When she was 5, she bluffed a gang of young bullies and won. “Two little girls went to the privy and a bunch of boys started throwing rocks, making an awful racket against the sides and roof. The little girls were scared and afraid to come out. I felt sorry for them, and I announced I was going to take them to the house. I marched down there, took them by the hand, and led them to the house. Not a stone was thrown.”
“Very early in life, I had a feeling for the underdog, and it has continued,” Effie muses. “Sometimes, I wonder if I have taken on too much responsibility. Some time ago I decided I’ve done my share, I’m not going to do anymore for anybody. But then I catch myself violating that rule…”
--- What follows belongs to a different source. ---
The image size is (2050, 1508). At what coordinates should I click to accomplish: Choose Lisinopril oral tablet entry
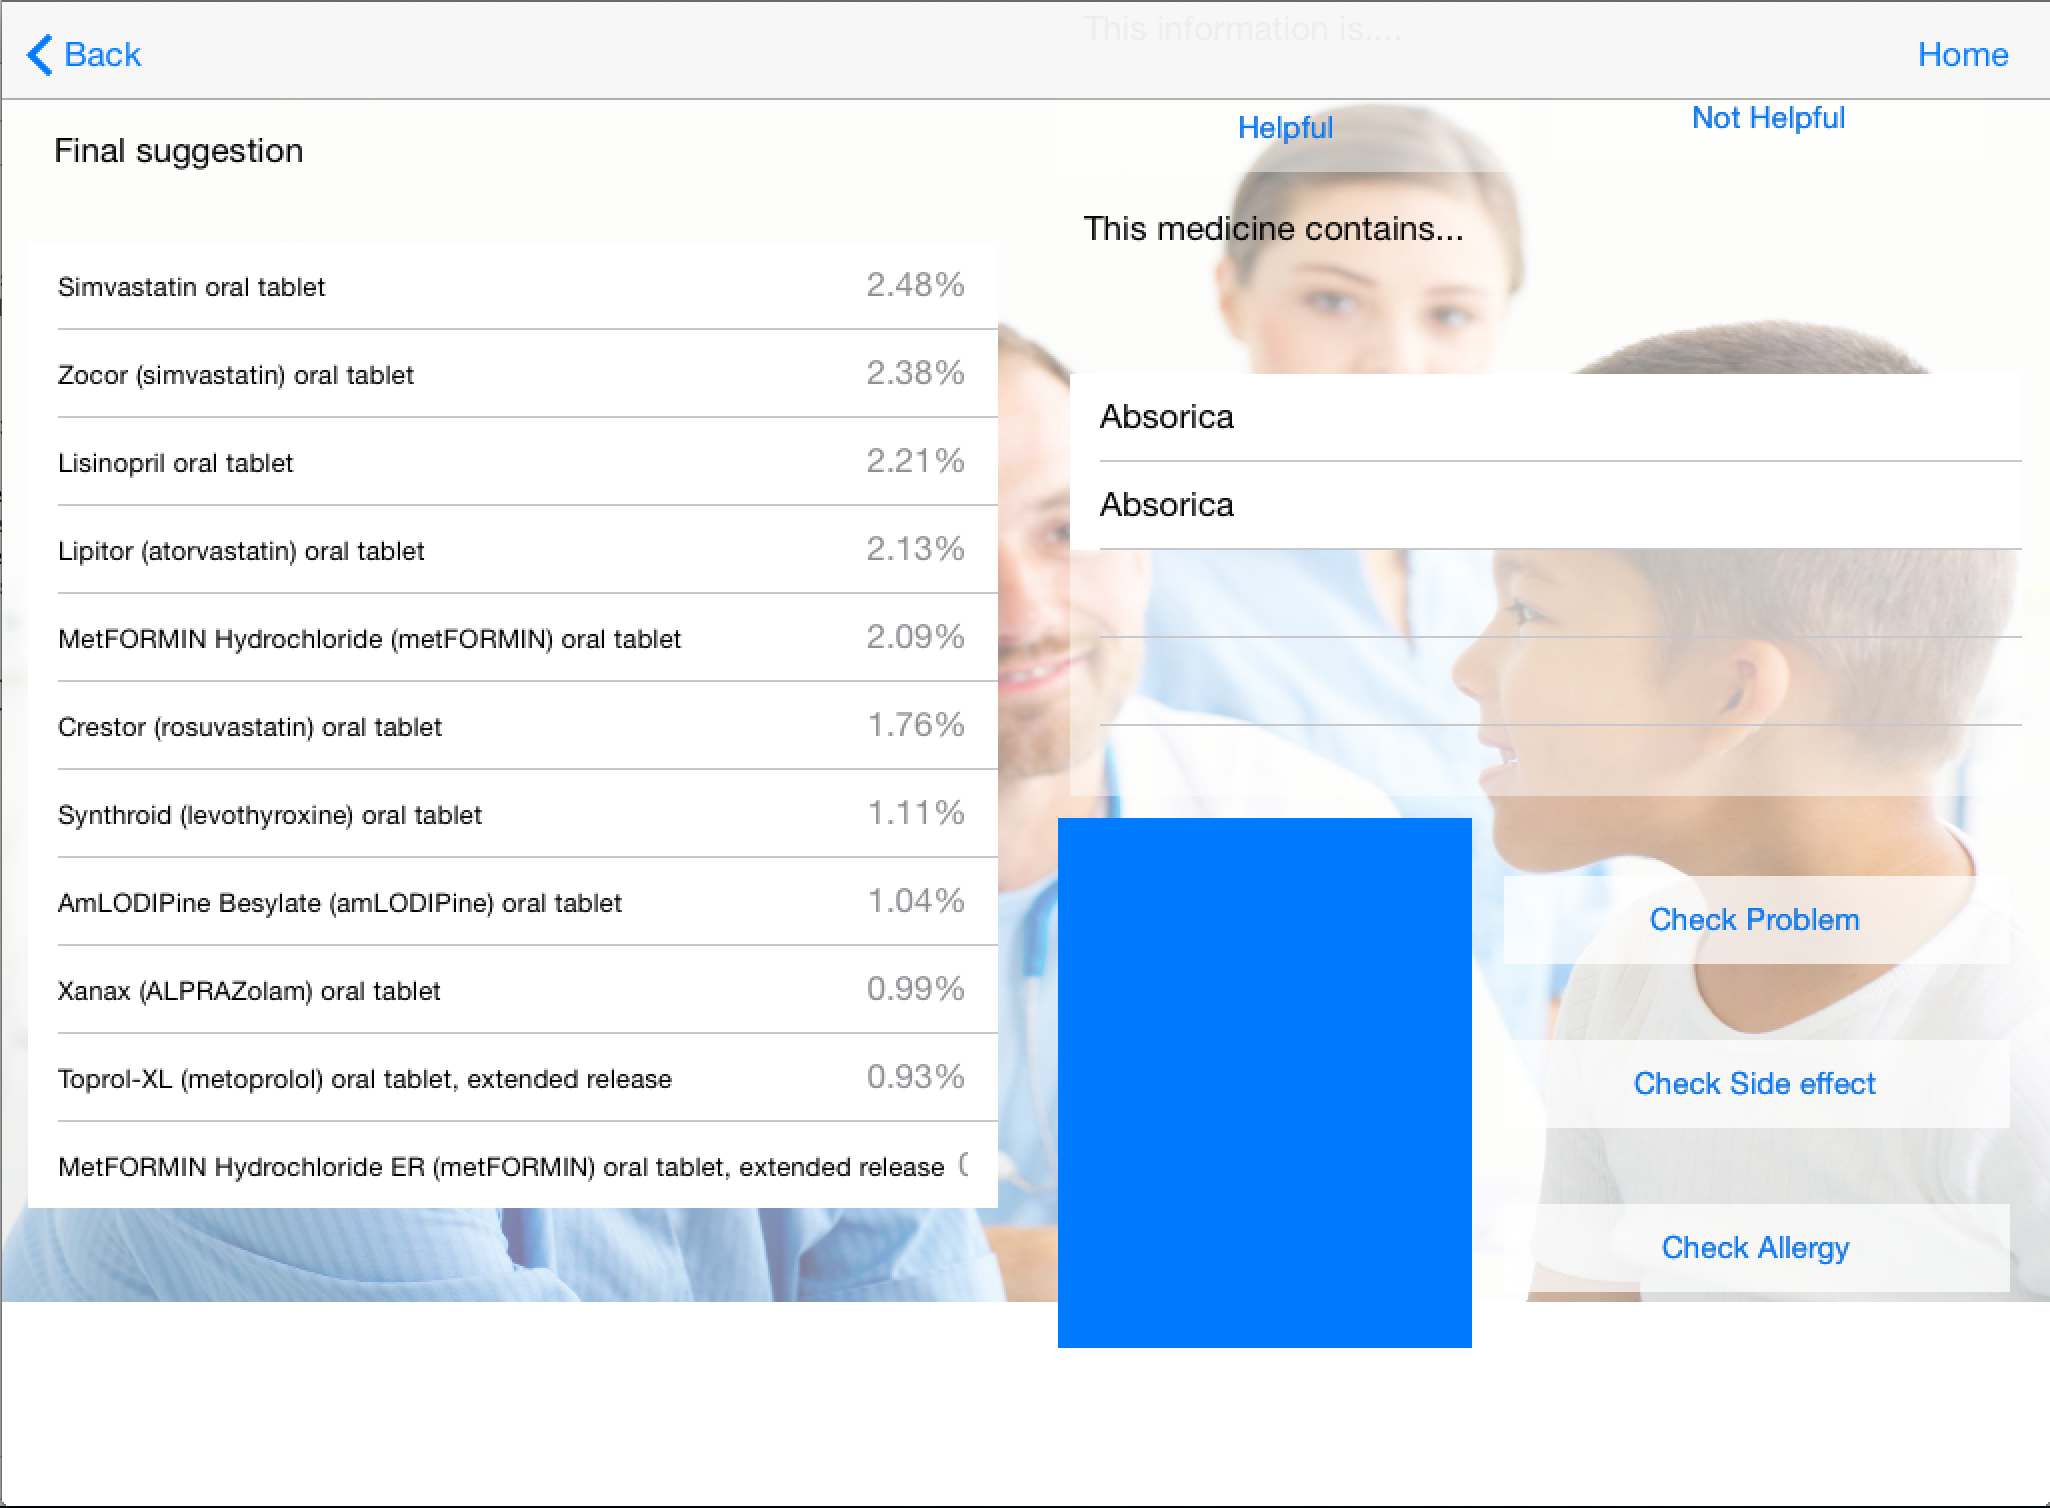tap(512, 463)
Two cats, Lady B and Rocky Boy, are among her most valued ties to Bland. After having a free run of a mountain canyon, the cats are fidgety and restless in the Albuquerque apartment.
Effie brews another cup of coffee, serves it without a drop sloshing into the saucer. Her waitress hand is as steady as ever. She looks wistfully out the window. “I’ve seen a good deal of trouble, and at the age of 80 you begin to lose your
contemporaries. I feel very alone sometimes.” Then her indomitable will brightens.